To be effective, the fungus has to adapt to a particular soil type or crop. In fact, since high nutrient levels can reduce mycorrhizal colonization, it may be more difficult for AMF to establish in more nutrient-rich soils. However, some AMF species appear to have an extremely large geographic range, suggesting a lack of specialization to certain environments such as Funneliformis mosseae and Rhizophagus irregularis (85). In fact, some field studies successfully used in vitro cultures of R. irregularis from arid soils of Spain in extremely nutrient-poor tropical acidic soils and with a plant (cassava) that the fungus had not previously experienced (86).

Colonization and competition

 

AMF differ in the rates at which they colonize plant roots, as well as their abilities to compete with other mycorrhizal fungi once they are inside the roots. For example, it has been shown that isolates of Glomaceae tend to colonize roots significantly faster compared with isolates of Acaulosporaceae and Gigasporaceae, some of which took up to 5 weeks longer than species of the Glomaceae family (87).

Studies of interactions between resident and introduced AMF species show that competitive results also vary with fungal taxa (88).

Although competitive outcomes may sometimes depend on initial relative inoculum densities, some mycorrhizal fungal taxa are clearly more competitive than other species. The presence of one fungus in a root system may alter the ability of another to colonize roots, but this may depend on the stage in the fungal life cycle.

Ecological impact of introducing non-resident AMF

 

An obvious question is whether the introduction of a nonresident AMF significantly alters the diversity or composition of the existing mycorrhizal community. Several studies that have used metagenomic techniques provide the first picture of mycorrhizal diversity in communities (86). A major challenge is the ecological interpretation of any changes in the resident mycorrhizal community. Although a decrease in AMF diversity is likely to be considered a negative environmental impact, it is not yet clearly understood which aspects of mycorrhizal diversity (richness, evenness) favor crop growth.

Persistence and invasiveness of introduced AMF

 

Mycorrhizal inoculants are difficult to locate in field experiments.
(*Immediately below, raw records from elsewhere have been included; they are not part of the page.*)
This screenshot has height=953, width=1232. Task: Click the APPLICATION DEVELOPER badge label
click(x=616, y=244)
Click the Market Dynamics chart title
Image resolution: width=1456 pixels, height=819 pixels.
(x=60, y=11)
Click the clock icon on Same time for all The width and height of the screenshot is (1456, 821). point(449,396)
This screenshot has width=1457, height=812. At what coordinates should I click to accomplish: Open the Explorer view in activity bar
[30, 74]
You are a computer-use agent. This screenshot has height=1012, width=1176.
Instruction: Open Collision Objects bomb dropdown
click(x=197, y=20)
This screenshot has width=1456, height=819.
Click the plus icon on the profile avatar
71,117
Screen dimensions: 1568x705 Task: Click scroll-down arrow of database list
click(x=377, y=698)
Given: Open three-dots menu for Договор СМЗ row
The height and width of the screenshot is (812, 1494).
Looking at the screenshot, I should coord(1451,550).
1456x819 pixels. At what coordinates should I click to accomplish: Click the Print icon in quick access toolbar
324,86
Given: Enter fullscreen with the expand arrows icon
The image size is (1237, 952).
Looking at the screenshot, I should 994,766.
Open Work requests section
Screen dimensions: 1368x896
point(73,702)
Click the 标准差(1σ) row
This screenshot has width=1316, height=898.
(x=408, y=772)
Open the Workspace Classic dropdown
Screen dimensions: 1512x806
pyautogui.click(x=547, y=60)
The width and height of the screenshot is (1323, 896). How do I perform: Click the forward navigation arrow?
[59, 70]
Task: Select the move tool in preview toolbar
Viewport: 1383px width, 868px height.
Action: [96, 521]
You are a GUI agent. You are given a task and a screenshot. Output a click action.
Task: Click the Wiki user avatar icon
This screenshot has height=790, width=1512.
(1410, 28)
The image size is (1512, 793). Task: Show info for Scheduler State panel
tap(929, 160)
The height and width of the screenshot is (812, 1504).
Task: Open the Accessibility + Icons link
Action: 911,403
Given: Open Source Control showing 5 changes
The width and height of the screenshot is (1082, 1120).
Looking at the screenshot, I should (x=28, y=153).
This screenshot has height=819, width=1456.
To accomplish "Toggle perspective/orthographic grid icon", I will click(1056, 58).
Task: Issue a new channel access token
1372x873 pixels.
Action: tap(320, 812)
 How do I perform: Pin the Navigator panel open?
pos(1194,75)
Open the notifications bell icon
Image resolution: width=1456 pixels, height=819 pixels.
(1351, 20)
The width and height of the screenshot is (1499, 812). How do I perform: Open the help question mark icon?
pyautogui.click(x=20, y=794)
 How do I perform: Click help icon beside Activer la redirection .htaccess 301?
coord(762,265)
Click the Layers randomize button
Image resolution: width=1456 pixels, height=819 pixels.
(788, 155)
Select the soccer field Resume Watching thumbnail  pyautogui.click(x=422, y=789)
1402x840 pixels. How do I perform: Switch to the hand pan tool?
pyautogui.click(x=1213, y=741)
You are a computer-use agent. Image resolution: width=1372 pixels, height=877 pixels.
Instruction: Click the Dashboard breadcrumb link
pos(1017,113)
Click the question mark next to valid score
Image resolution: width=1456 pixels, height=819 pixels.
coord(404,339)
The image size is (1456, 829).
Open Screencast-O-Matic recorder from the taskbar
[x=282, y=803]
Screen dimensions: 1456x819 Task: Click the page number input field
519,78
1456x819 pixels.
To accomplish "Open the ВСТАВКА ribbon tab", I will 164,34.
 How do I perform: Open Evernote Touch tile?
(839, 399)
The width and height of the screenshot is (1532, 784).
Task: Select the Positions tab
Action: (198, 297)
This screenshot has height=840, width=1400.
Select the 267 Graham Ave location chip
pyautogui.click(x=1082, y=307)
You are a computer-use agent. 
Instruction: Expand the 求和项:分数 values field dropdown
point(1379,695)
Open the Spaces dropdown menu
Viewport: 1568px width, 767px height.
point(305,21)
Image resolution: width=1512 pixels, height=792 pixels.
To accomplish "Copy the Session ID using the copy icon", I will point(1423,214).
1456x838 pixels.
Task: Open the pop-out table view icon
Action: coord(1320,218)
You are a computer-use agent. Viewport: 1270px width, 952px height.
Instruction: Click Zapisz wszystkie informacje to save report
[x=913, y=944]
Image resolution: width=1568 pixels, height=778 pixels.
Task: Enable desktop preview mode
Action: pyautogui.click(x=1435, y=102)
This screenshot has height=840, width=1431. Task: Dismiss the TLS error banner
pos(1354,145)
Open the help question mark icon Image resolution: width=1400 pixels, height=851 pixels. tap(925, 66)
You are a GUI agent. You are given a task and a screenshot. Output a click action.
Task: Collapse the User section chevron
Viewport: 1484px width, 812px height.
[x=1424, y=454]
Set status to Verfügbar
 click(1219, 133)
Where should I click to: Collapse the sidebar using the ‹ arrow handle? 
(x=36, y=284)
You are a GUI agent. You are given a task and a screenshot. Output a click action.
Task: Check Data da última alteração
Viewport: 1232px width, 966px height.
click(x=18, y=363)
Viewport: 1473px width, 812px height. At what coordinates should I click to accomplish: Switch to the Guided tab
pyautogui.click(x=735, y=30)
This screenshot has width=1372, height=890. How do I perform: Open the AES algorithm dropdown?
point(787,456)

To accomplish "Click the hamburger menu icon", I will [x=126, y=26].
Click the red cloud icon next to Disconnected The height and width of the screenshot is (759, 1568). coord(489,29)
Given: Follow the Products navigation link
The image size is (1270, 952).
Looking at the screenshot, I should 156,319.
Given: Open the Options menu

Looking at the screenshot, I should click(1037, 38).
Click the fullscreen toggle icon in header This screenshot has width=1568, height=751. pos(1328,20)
Therefore, in practice, it has been difficult to measure the persistence or invasiveness of an introduced AMF. Another practical problem is that the same fungal species may already be present in the resident mycorrhizal community, which means that a large number of molecular markers used to track the fungus may already exist at the field site (59,63,80).

Conclusions

 

The introduction of an allochthonous AMF is a biotic disturbance that could alter the structure of the resident mycorrhizal community. However, there is no information on whether mycorrhizal inoculation resulting in improved crop yield is actually due to a direct effect of the fungus, used as inoculum, on the plant or indirectly, through a change in the resident mycorrhizal community. Therefore, it is pertinent to understand the mechanisms governing the community composition of AMF in response to the application of a mycorrhizal inoculum. This is a key ecological issue that requires careful consideration for an ecologically sustainable use of AMF. In addition, variable effects on mycorrhizal crop yields using the same inoculum in different agroecosystems could be determined by its indirect effect on local mycorrhizal communities, which could differ in these locations.